Opinion
83780-COA
04-11-2022
NICHOLAS CHARLES LANZALACA, Appellant, v. THE STATE OF NEVADA, Respondent.
UNPUBLISHED OPINION
ORDER OF AFFIRMANCE
GIBBONS, C.J.
Nicholas Charles Lanzalaca appeals from a judgment of conviction entered pursuant to a guilty plea of attempted possession of a controlled substance. Fourth Judicial District Court, Elko County; Mason E. Simons, Judge.
First, Lanzalaca argues the district court exceeded its jurisdiction by sentencing Lanzalaca to a felony rather than deferring the judgment of conviction pursuant to NRS 176.211. "[T]he term jurisdiction means . . . the court's statutory or constitutional power to adjudicate the case." United States v. Cotton, 535 U.S. 625, 630 (2002) (internal quotation marks omitted). Lanzalaca's claim did not implicate the district court's statutory or constitutional power to adjudicate a case but rather challenged the district court's decision to impose a particular sentence. In addition, the district court had jurisdiction over Lanzalaca's criminal case because he committed a public offense in Nevada. See Nev. Const, art. 6, § 6; NRS 171.010. Accordingly, Lanzalaca failed to demonstrate the district court exceeded its jurisdiction when it imposed his sentence. Therefore, Lanzalaca is not entitled to relief based upon this claim. 1
Second, Lanzalaca argues the district court committed plain error by failing to defer the judgment of conviction pursuant to NRS 176.211 because the plea agreement ensured that he would receive deferral if the court treated his offense as a felony. Lanzalaca was convicted of a felony, but he did not request the district court to defer the judgment of conviction, and thus, he is not entitled to relief absent a demonstration of plain error. See Jeremias v. Stale, 134 Nev. 46, 50, 412 P.3d 43, 48-49 (2018). To demonstrate plain error, Lanzalaca must show "(1) there was error; (2) the error is plain, meaning that it is clear under the current law from a casual inspection of the record; and (3) the error affected [his] substantial rights." Id. at 50, 412 P.3d at 48 (internal quotation marks omitted). The guilty plea did not require the district court to defer Lanzalaca's judgment of conviction. Rather, the agreement acknowledged that the district court would defer the judgment of conviction with Lanzalaca's consent. At the sentencing hearing, Lanzalaca did not consent to a deferral. Therefore, Lanzalaca did not demonstrate the district court erred by declining to defer his judgment of conviction.

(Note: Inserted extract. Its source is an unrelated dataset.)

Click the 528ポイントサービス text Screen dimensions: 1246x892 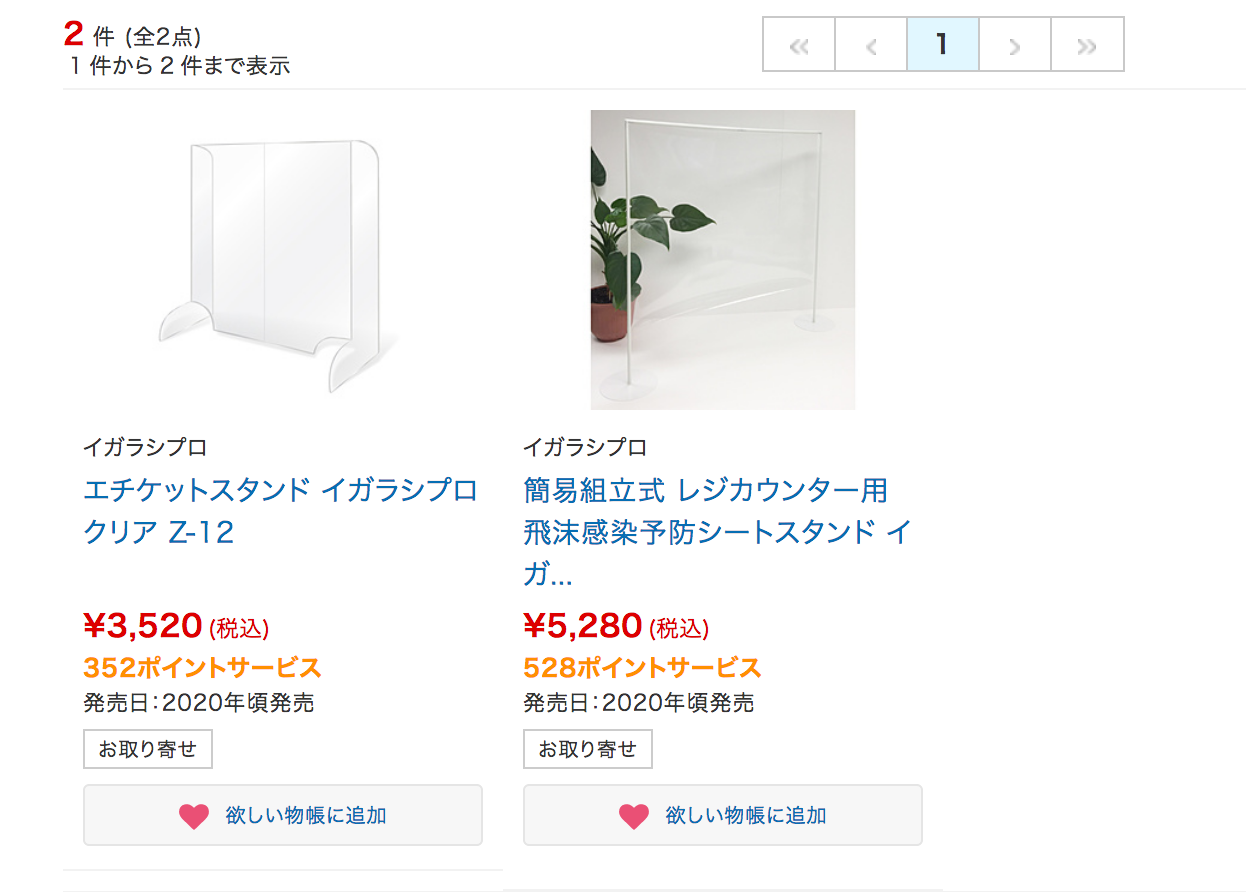642,667
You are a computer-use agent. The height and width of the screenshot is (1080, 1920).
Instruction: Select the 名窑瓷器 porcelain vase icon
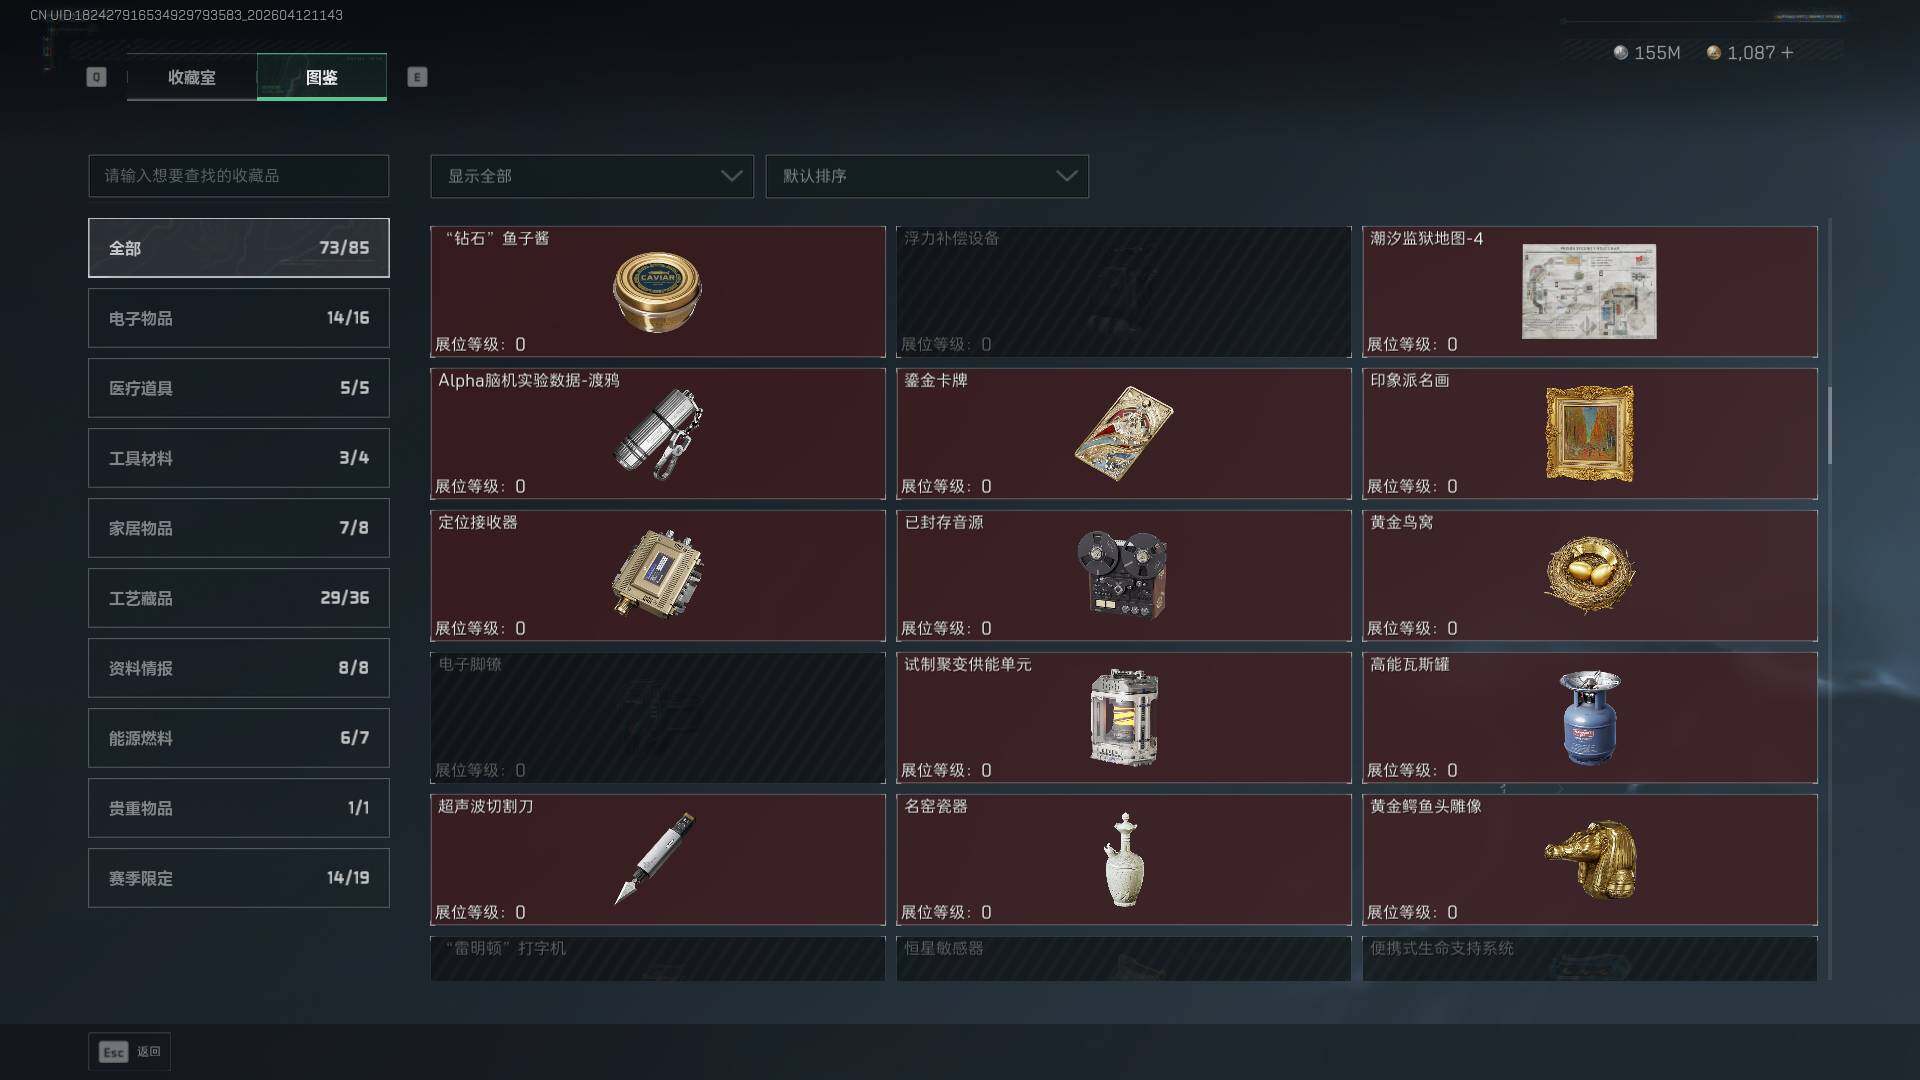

Third, Lanzalaca contends the State violated the plea agreement by arguing on appeal that the plea agreement did not require the district court to defer Lanzalaca's judgment of conviction pursuant to NRS 176.211. “When the State enters into a plea agreement, it is held to the most meticulous standards of both promise and performance with respect to both the terms and the spirit of the plea bargain." Sparks v. State, 121 Nev. 107, 110, 110 P.3d 486, 487 (2005) (internal quotation marks omitted). "A plea agreement is construed according to what the defendant reasonably understood when he or she entered the plea." Sullivan v. State, 115 Nev. 383, 387, 990 P.2d 1258, 1260 (1999). The written plea agreement 2 did not require the district court to defer the judgment of conviction but rather stated the court would do so if Lanzalaca consented to a deferral. As stated previously, Lanzalaca did not consent to a deferral. Because the plea agreement did not require the district court to defer Lanzalaca's judgment of conviction, the State did not breach the plea agreement by arguing on appeal that the district court did not err by declining to defer the judgment of conviction. Accordingly, we
ORDER the judgment of conviction AFFIRMED.
We have reviewed Lanzalaca's April 3, 2022, motion for full briefing. Lanzalaca filed his motion more than two months after the completion of fast track briefing, and he does not explain his delay. In addition, Lanzalaca does not provide specific reasons as to why this matter is not appropriate for resolution in the fast track program. Therefore, cause appearing, we deny Lanzalaca's motion for full briefing. See NRAP 3C(k)(2)(A), (B).